DATA SHOWN >>
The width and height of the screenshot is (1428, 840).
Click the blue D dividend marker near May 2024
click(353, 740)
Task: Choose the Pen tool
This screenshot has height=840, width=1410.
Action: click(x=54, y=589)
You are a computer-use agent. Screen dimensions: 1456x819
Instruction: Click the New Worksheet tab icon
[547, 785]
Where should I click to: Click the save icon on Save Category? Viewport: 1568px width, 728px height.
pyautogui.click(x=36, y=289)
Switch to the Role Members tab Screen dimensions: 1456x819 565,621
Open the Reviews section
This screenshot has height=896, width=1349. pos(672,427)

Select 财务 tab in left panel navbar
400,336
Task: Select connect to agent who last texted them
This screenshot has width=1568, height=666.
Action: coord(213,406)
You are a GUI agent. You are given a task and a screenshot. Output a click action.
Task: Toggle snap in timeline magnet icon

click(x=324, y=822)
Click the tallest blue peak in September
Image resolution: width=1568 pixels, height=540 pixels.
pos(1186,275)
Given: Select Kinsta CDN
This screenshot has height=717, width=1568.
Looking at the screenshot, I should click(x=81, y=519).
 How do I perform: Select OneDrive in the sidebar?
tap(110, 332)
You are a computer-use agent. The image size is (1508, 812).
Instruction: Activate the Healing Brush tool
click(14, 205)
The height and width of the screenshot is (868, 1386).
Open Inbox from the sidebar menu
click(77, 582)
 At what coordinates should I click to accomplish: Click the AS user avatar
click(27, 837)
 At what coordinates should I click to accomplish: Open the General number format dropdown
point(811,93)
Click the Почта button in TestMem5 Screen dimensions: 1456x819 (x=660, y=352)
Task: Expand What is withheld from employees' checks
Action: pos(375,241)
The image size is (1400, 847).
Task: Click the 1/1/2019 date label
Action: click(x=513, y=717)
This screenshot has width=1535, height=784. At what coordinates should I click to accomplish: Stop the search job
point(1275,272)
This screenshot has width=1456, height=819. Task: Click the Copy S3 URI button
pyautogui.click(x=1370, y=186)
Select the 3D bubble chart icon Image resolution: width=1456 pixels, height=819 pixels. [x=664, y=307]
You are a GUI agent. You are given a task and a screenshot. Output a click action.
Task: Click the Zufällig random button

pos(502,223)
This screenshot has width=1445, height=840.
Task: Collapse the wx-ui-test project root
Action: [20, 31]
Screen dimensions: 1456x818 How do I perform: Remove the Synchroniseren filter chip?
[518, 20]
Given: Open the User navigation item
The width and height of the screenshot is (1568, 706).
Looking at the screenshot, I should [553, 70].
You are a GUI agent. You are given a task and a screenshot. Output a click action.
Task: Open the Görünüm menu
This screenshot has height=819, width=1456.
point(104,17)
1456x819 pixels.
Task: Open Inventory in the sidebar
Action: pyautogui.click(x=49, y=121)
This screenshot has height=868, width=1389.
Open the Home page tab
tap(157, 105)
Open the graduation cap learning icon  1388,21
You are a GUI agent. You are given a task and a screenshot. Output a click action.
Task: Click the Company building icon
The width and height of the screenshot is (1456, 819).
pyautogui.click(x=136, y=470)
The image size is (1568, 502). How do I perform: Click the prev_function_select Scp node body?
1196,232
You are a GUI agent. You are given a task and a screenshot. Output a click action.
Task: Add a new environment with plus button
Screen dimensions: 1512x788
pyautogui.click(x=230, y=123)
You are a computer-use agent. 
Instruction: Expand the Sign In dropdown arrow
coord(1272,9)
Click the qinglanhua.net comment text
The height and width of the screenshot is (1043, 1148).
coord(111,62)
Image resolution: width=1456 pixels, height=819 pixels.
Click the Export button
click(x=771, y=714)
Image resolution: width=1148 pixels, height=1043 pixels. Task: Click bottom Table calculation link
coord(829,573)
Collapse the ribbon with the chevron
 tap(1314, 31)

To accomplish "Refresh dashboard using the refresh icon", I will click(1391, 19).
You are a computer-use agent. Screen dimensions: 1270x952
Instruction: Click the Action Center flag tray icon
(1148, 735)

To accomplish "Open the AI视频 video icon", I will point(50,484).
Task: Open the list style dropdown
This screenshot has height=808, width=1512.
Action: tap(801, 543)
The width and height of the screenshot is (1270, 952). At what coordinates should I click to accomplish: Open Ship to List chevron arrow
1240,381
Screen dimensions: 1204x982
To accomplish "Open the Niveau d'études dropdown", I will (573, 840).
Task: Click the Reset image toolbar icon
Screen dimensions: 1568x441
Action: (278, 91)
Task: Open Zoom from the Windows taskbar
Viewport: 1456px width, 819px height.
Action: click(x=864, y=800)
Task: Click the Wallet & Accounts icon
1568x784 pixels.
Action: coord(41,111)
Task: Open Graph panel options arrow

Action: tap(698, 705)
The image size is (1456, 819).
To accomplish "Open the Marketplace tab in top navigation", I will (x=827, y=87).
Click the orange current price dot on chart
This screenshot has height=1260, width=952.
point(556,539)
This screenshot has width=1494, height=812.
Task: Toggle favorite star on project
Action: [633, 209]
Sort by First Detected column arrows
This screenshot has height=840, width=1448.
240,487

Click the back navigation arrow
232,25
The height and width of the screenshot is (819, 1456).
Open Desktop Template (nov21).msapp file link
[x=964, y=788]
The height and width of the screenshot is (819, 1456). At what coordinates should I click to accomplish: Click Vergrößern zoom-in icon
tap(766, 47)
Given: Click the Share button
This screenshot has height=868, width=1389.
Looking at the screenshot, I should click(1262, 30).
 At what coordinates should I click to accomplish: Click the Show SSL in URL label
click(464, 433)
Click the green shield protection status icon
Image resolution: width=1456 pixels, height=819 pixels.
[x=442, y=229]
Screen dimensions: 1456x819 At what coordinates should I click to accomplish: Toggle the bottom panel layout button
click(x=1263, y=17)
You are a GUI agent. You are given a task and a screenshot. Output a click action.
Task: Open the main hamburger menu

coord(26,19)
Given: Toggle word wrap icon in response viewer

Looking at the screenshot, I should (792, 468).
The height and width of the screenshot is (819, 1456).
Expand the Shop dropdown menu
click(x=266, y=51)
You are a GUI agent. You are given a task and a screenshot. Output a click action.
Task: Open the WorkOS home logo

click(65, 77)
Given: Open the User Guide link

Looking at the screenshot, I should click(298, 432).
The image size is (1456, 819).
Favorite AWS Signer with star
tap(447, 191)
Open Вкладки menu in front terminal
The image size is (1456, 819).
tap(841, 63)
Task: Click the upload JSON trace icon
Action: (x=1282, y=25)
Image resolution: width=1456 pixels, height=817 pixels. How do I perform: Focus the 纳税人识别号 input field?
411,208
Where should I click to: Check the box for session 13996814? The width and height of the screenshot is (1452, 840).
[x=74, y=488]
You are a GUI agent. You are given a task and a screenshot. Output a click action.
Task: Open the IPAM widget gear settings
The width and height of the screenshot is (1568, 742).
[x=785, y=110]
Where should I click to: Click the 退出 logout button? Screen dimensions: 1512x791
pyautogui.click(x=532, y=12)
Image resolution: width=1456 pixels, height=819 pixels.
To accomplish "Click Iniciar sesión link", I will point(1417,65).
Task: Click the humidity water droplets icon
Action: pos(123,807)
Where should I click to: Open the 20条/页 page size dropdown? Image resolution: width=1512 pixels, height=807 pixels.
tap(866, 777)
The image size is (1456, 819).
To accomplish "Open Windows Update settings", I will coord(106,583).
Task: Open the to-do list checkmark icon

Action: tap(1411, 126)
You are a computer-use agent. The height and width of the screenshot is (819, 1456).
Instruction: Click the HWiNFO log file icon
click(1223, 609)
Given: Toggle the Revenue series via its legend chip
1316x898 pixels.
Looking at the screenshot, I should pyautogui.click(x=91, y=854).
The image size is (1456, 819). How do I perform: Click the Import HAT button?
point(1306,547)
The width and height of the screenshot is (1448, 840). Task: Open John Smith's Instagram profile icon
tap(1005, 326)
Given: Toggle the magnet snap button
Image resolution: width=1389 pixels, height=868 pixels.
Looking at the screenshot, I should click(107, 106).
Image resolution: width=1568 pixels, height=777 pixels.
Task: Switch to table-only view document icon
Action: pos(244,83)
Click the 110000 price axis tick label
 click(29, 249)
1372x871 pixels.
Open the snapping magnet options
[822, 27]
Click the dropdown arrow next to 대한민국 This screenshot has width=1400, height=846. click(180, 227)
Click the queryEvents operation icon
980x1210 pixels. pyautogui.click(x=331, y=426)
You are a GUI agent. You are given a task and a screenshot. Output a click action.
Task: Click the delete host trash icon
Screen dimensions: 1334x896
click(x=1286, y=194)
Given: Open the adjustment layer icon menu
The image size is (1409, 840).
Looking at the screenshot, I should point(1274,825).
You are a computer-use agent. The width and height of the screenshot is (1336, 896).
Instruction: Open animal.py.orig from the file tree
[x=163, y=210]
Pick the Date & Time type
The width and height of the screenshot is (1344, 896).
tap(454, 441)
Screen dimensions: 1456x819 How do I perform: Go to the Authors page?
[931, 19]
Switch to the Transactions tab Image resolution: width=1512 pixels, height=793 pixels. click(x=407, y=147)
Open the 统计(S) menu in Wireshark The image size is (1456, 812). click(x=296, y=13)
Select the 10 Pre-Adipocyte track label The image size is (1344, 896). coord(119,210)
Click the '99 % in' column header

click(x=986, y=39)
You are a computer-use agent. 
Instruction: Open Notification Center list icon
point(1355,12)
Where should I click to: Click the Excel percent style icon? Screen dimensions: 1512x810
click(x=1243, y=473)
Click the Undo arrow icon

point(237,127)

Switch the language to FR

EXERCISE REQUIREMENTS >>
Where does "chart" appear in the records above? Copy each line that holds it.

TASK SOLUTION >>
Select the 3D bubble chart icon Image resolution: width=1456 pixels, height=819 pixels. [x=664, y=307]
Click the orange current price dot on chart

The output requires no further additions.